Screenshot grounding data
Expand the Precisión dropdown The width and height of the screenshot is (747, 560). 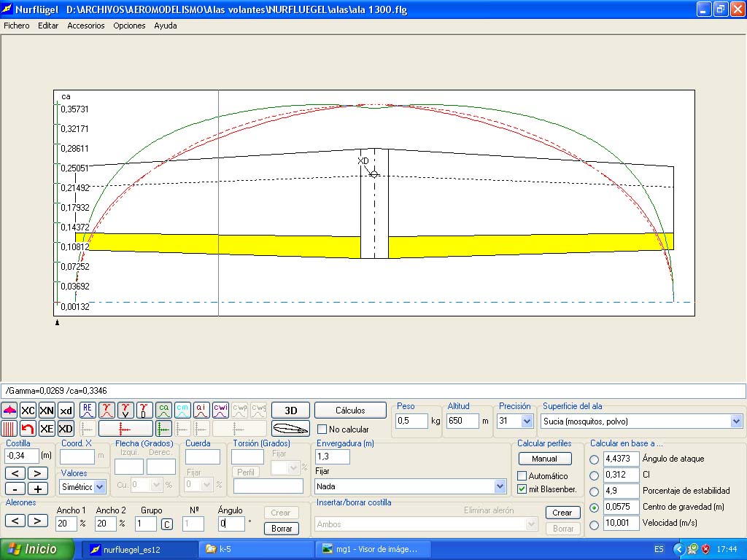point(527,421)
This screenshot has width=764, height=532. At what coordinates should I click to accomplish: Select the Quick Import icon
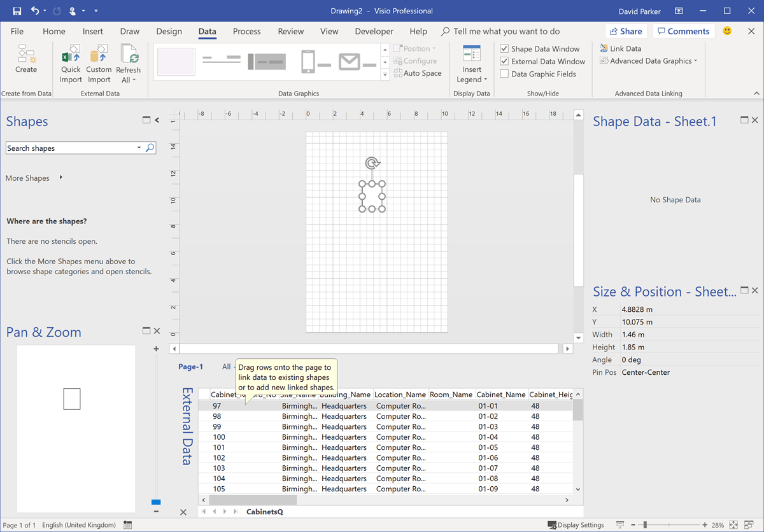[x=70, y=62]
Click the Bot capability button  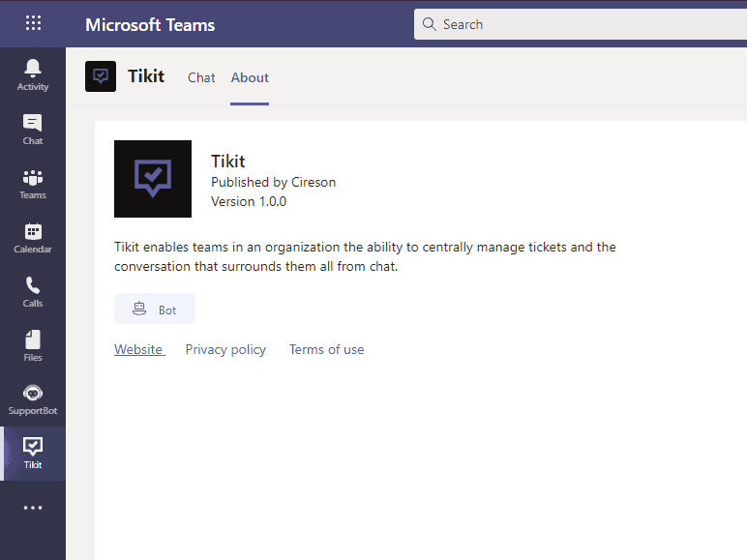point(155,309)
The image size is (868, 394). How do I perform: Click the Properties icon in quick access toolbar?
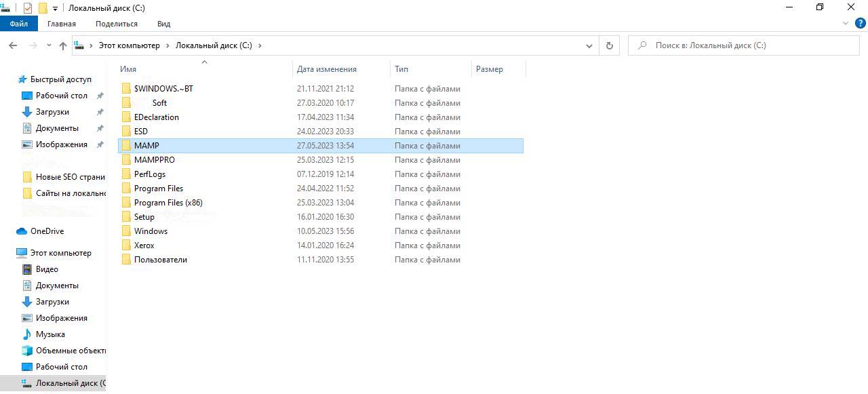(28, 8)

▶ Directions
Could you reproduce exactly the lines from the one containing "The image size" through the last line of the records, both included, leaving out the pictures?

▶ Answer box
The image size is (868, 394). How do I perform: Click the Properties icon in quick access toolbar?
(28, 8)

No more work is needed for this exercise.